Canadian researchers are hoping to upend the conventional approach of using Friedel-Crafts reactions to make ketones. Improvements in the traditional method have occurred in recent years, for example to increase product selectivity — but intrinsic problems remain, not least in the need for high-energy reactive reagents that create significant chemical waste, note the researchers.
To counter these, various transition-metal-catalyzed approaches have evolved over the last decade. While these use benign reagents and generate much less waste, their chemistry is complicated by the need for substrate activation and high catalyst concentrations.
Researchers in the department of chemistry, McGill University, Montreal, believe they have overcome these problems with a new reaction that uses broadly available and stable reagents — aryl halides, arenes and carbon monoxide — in a transformation that occurs in common solvents with low loadings of simple palladium catalysts.
The platform can serve to build potent acylating agents known as aroyl triflates.
“This approach could offer a new and green method to activate readily available but inert hydrocarbons, and use them to make a variety of valuable products,” says chemistry professor Bruce Arndtsen, who leads the research and is senior author of a recent article on the approach in Nature Chemistry.
“One of the goals we have over the next 1–2 years is to use carbon monoxide to create even-more-reactive organic electrophiles. This, we hope, would open the chemistry to using even-less-reactive substrates in carbonylation reactions — potentially even alkanes,” he notes.
Arndtsen believes such chemistry would be readily scalable for pharmaceutical-scale synthesis, provided the plant had the capability to work with carbon dioxide.
At the same time, the team is exploring how to remove the silver salt additive and aryl iodide substrates currently used in the reaction and instead simply use carbon monoxide and aromatic hydrocarbons. “Removing the expensive salt and aryl iodide reagents would likely be important for chemical-industry-scale processes, which is a longer-term goal,” he explains.
During the course of the study, the team briefly probed if their method could be used to build up even-more-reactive electrophiles known as aroyl triflimades.
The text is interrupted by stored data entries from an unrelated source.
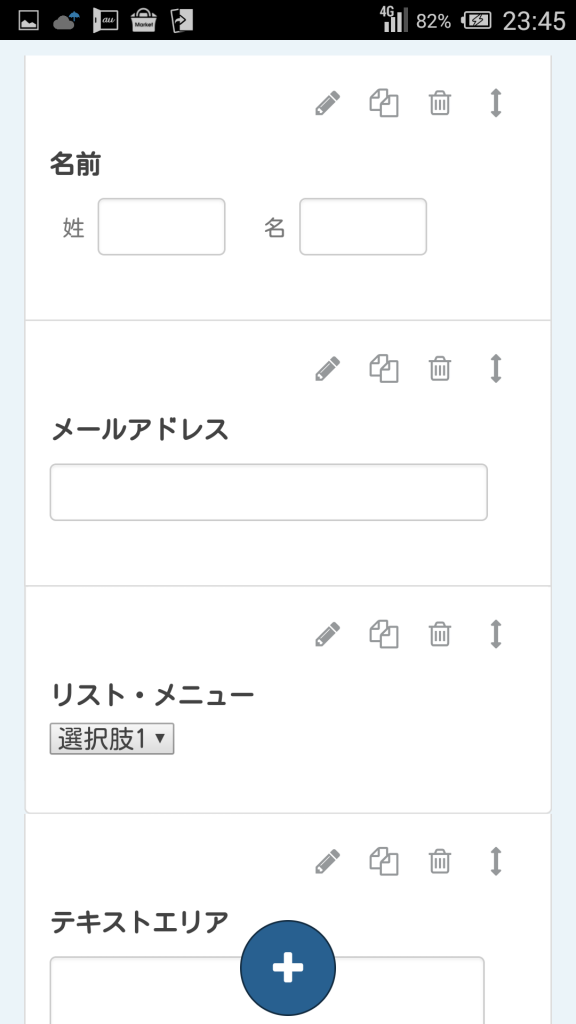Open the 選択肢1 dropdown list
Image resolution: width=576 pixels, height=1024 pixels.
pyautogui.click(x=112, y=739)
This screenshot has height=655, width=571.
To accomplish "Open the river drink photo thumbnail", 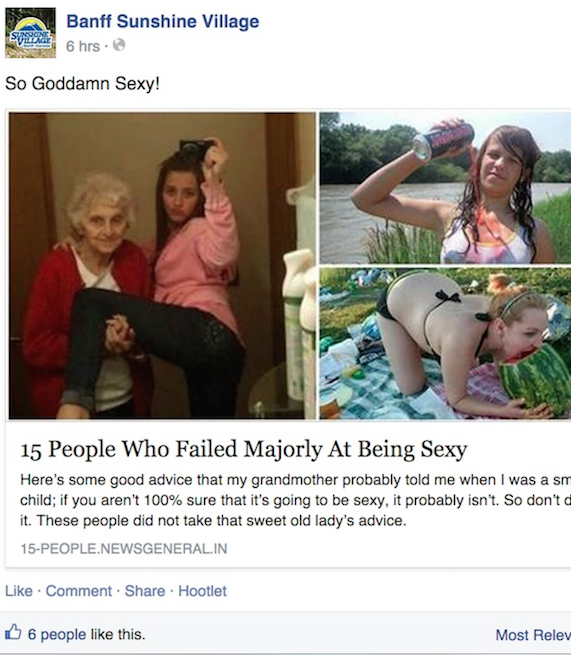I will click(x=445, y=188).
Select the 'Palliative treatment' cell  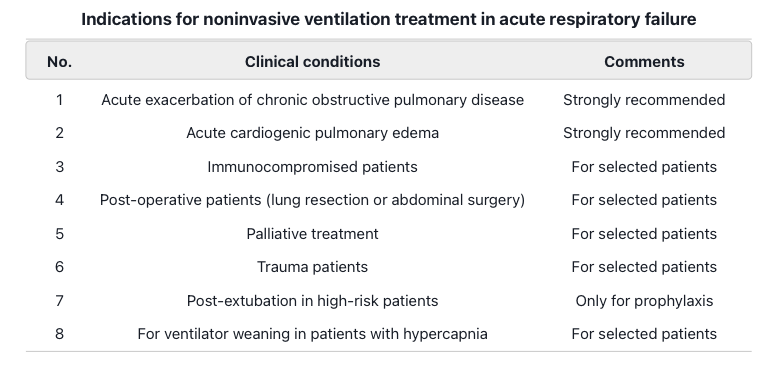coord(312,233)
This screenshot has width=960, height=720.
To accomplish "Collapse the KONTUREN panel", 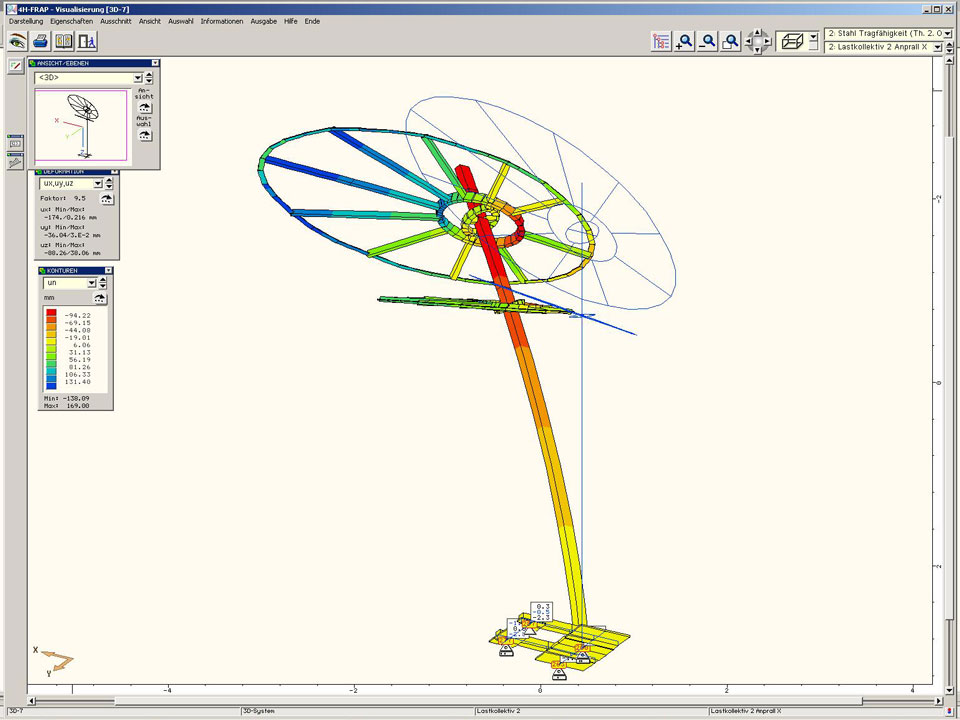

While very little is known of these chemicals in this context, their potential is clear.
“The aroyl triflimides are intriguing for their higher reactivity and greater selectivity. One challenge beyond the triflate work is that they are less stable — hence their reactivity — so more-active catalysts would be needed. Then, they could be created under milder conditions than triflates and be exploited more broadly in bond functionalization,” he adds.